START Supplied entries
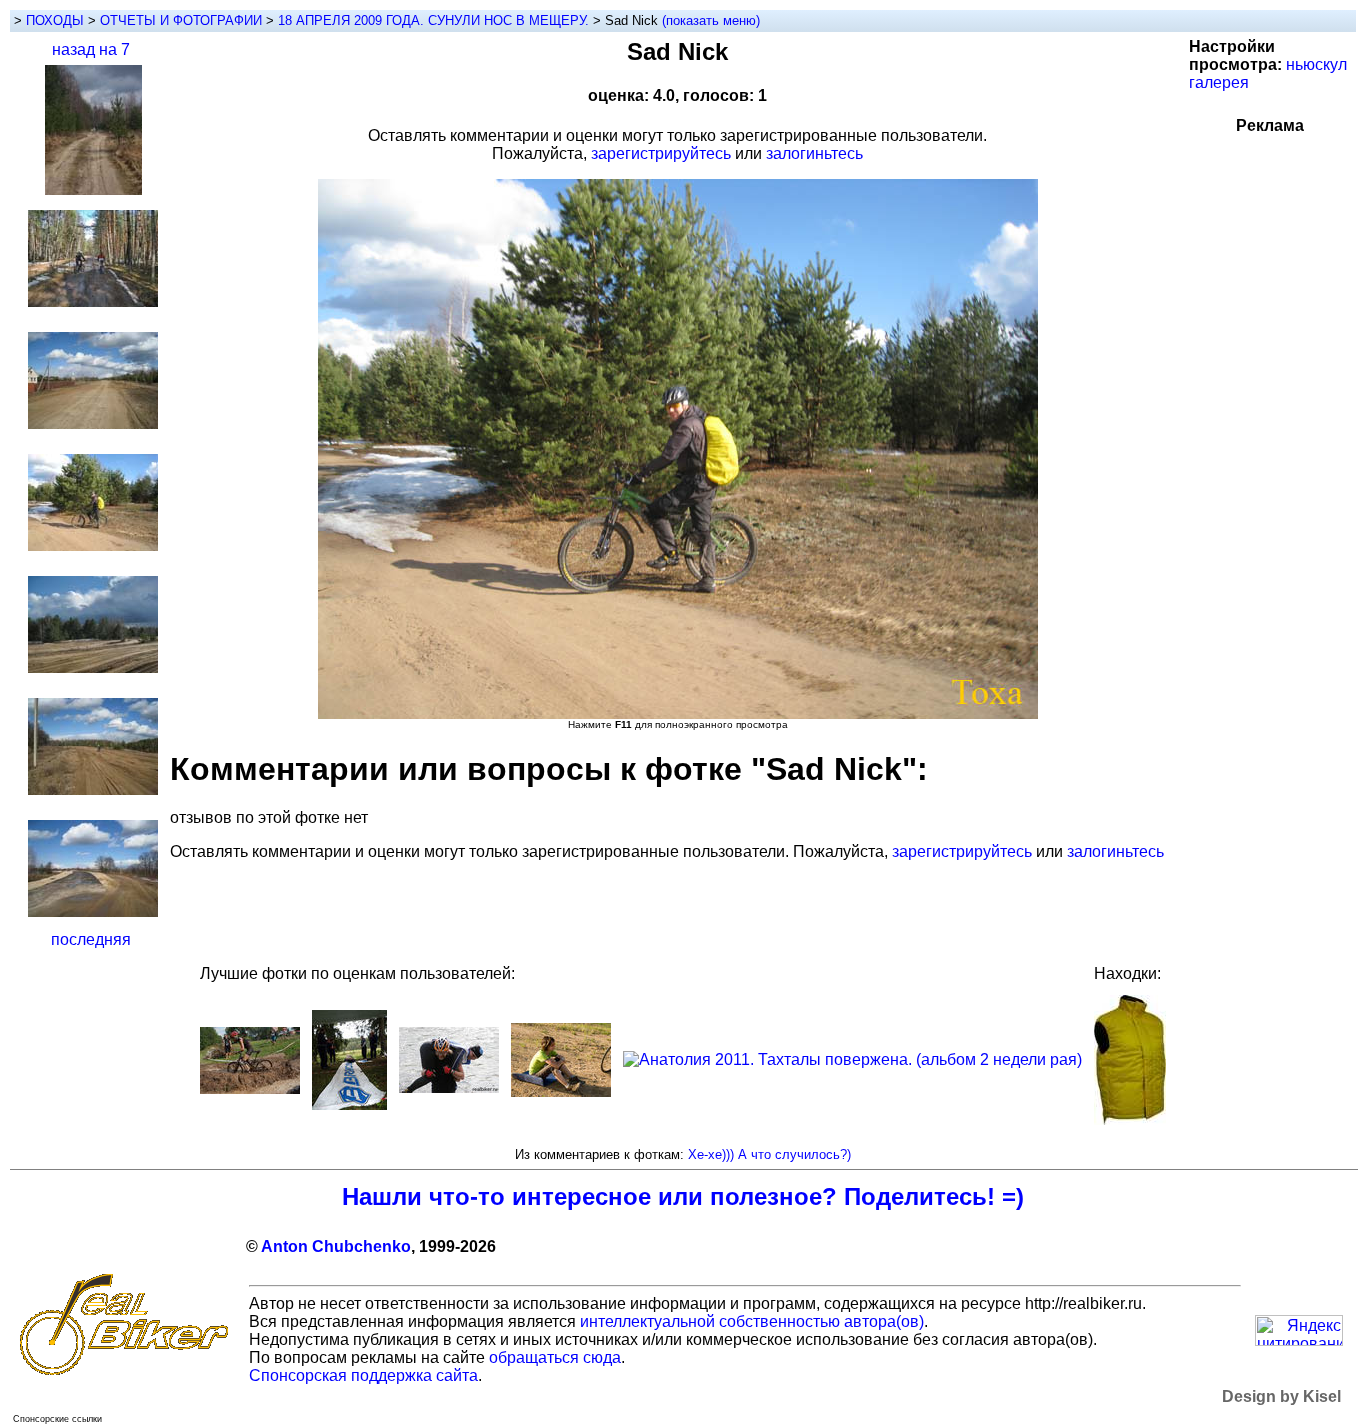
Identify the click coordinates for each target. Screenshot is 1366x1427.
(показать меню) (711, 20)
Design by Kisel (1281, 1396)
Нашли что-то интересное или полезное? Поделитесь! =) (683, 1196)
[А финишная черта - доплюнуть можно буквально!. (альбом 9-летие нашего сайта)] (349, 1104)
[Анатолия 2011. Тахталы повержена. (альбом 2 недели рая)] (852, 1059)
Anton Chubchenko (336, 1246)
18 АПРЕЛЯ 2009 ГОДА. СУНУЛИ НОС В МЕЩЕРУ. (435, 20)
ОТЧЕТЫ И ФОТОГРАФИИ (181, 20)
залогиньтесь (814, 153)
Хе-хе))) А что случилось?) (769, 1154)
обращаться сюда (555, 1357)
END Supplied entries
▸ **How to complete this task**:
All of the data must be given again exactly, without the pictures.

▸ **Written response**:
Identify the click coordinates for each target. Screenshot is 1366x1427.
(показать меню) (711, 20)
Design by Kisel (1281, 1396)
Нашли что-то интересное или полезное? Поделитесь! =) (683, 1196)
[А финишная черта - доплюнуть можно буквально!. (альбом 9-летие нашего сайта)] (349, 1104)
[Анатолия 2011. Тахталы повержена. (альбом 2 недели рая)] (852, 1059)
Anton Chubchenko (336, 1246)
18 АПРЕЛЯ 2009 ГОДА. СУНУЛИ НОС В МЕЩЕРУ. (435, 20)
ОТЧЕТЫ И ФОТОГРАФИИ (181, 20)
залогиньтесь (814, 153)
Хе-хе))) А что случилось?) (769, 1154)
обращаться сюда (555, 1357)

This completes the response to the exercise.